Dodgers celebrate Jackie's legacy at '42' screening
GLENDALE, Ariz. -- It's one of the most anticipated films to be released this spring and on Monday night more than 300 members of the Dodger family, including Major and Minor League players, coaches, staff and their families came to the AMC Westgate 20 Theatres in Glendale, Ariz., for a private screening of "42," which chronicles how Jackie Robinson was signed by Branch Rickey and broke Major League Baseball's color barrier when he played his first game for the Brooklyn Dodgers on April 15, 1947.
In 1997, under the direction of Commissioner Bud Selig, Robinson's No. 42 was retired across all of Major League Baseball in an unprecedented tribute.
"In Spring Training we always look for activities and typically your activity is divided by Major League and Minor League activities," said Dodgers general manager, Ned Colletti, who, along with the Dodgers' director of baseball administration, Ellen Harrigan, organized the screening with Warner Bros. and Legendary Pictures, the studio and production company that is releasing the film nationwide on April 12. "With the historic significance of what Jackie did, the idea of bringing everybody into one theater, especially this theater here in Glendale that has been great to us, that we can fill it with Dodger personnel -- young and old, Major League and Minor League -- was a goal and when we had the opportunity, we decided to go after it."
The Dodgers asked center fielder, Matt Kemp to play host for the screening. Kemp, who recently wore a Dodger jersey with the No. 42 on it, as a tribute to Robinson while serving as grand marshal of the Kingdom Day parade in Los Angeles this past January, was pleased that the event went so well.
"It certainly was a thrill to walk into a movie theater and see it filled with 350 familiar faces, Minor Leaguers, Major Leaguers, front office people. It was amazing to see so many people come out to support this," said Kemp, who mingled and chatted a number of players before the film began. "I definitely learned a lot tonight from things I didn't know about Jackie Robinson. I'm sure many people learned just as much as me. I kinda looked around the theater and saw everyone was as glued to the screen as I was and I think everyone enjoyed the movie."

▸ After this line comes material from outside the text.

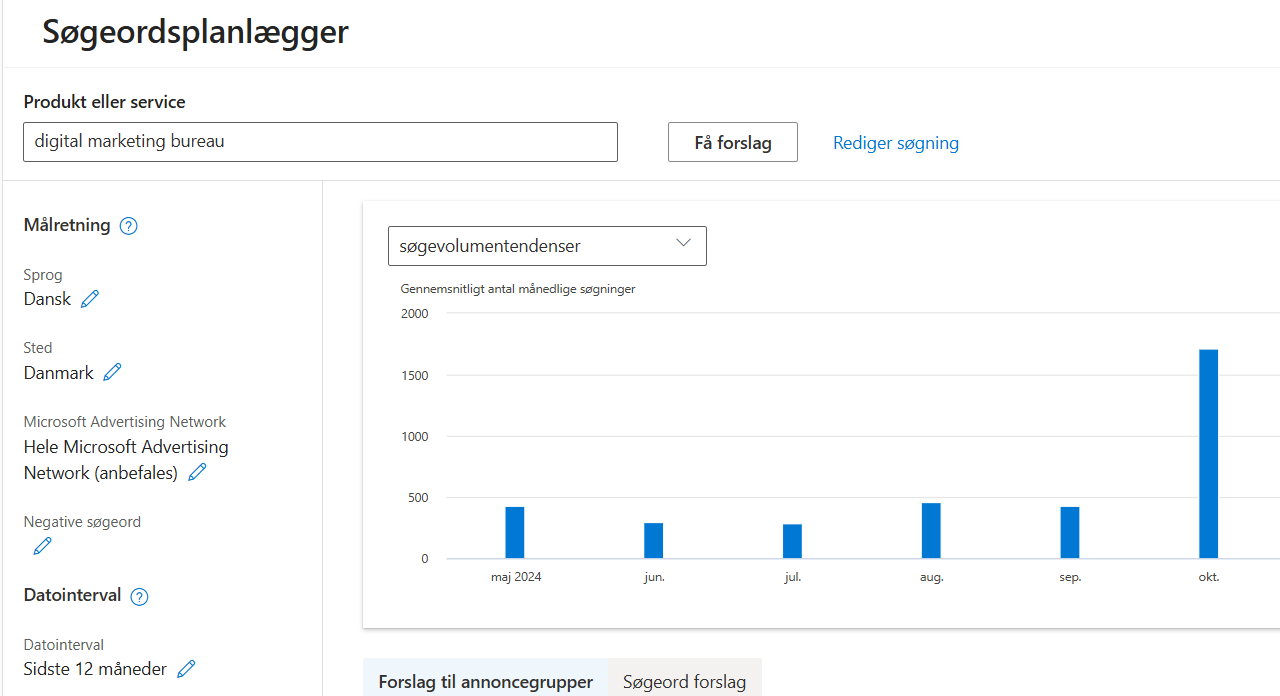Click the pencil icon next to Danmark
The height and width of the screenshot is (696, 1280).
pos(113,373)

"It was cool being around the guys, watching this movie," said Dodger outfielder Carl Crawford after the screening. "You get to learn the history of the Dodgers and Jackie Robinson. Because I'm an African-American player, I got to learn about how some of the doors got open for me."
For one of the guests in attendance, Jackie Robinson's bravery had a direct impact on his own life and career.

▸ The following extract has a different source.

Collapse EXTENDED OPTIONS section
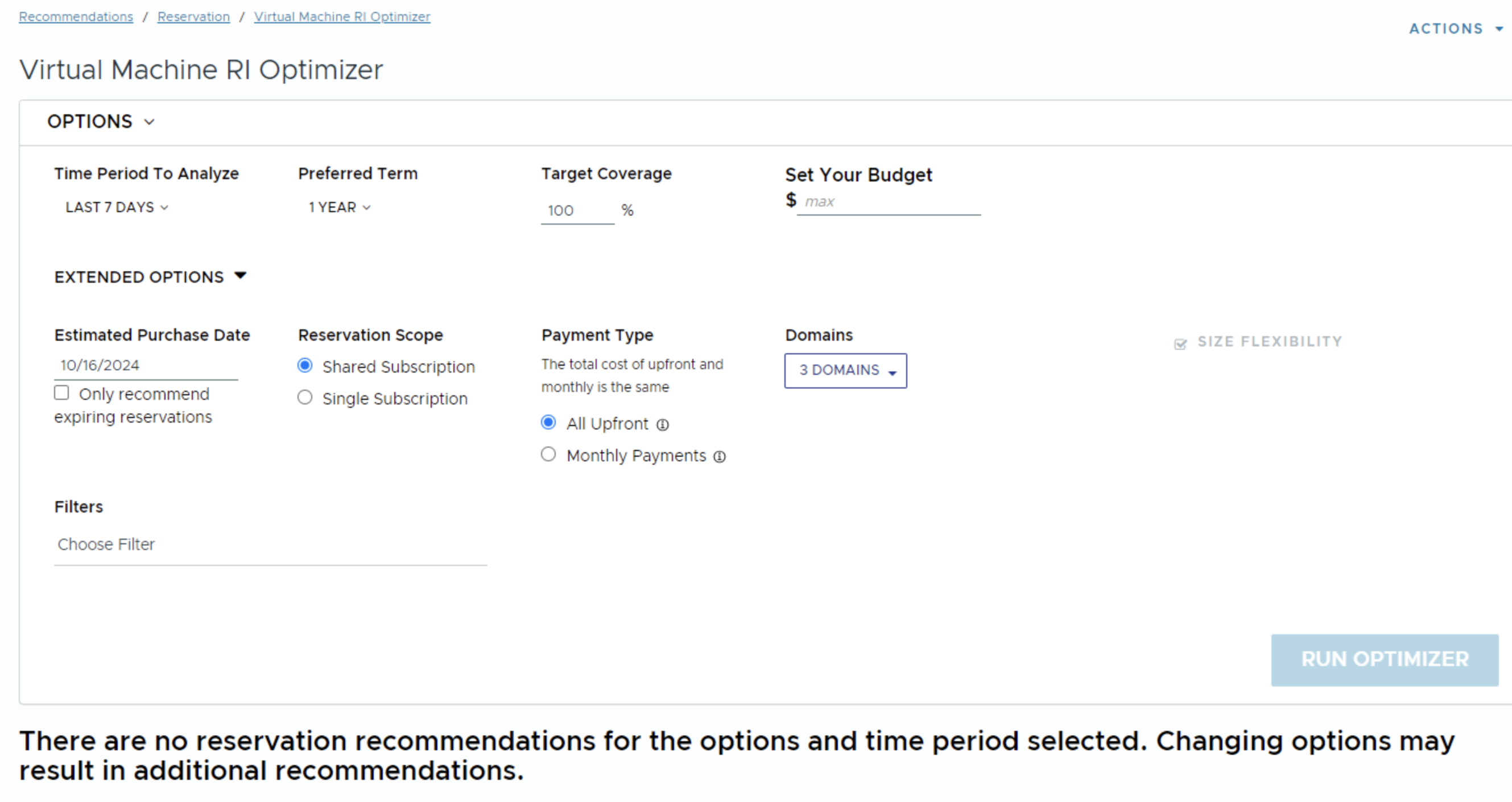coord(240,276)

"It actually brought tears to my eyes. I was living a lot of that movie," said former National League MVP and Dodger legend, Maury Wills, who, at age 80, still serves as a bunting and base running instructor every spring with the Dodgers. "I knew Jackie personally. I barnstormed with him in 1953 when I was in the Minor Leagues. We would tour the South after the season and he paid me $300 for the month. I would have done it for nothing. I got to know him, he was a no-nonsense person, nice man, stern, firm -- he would check the bus every night to make sure we were all there as we went from one city to another. It was quite an experience.
"I don't know many other people who could have survived the way Jackie did, to come out on the other end. I knew this film was well put together and I enjoyed it."
There are more screenings of the film for teams in both the Grapefruit and Cactus League in the next two weeks, but the first screening went to the team, whose uniform a true American legend wore to change history forever.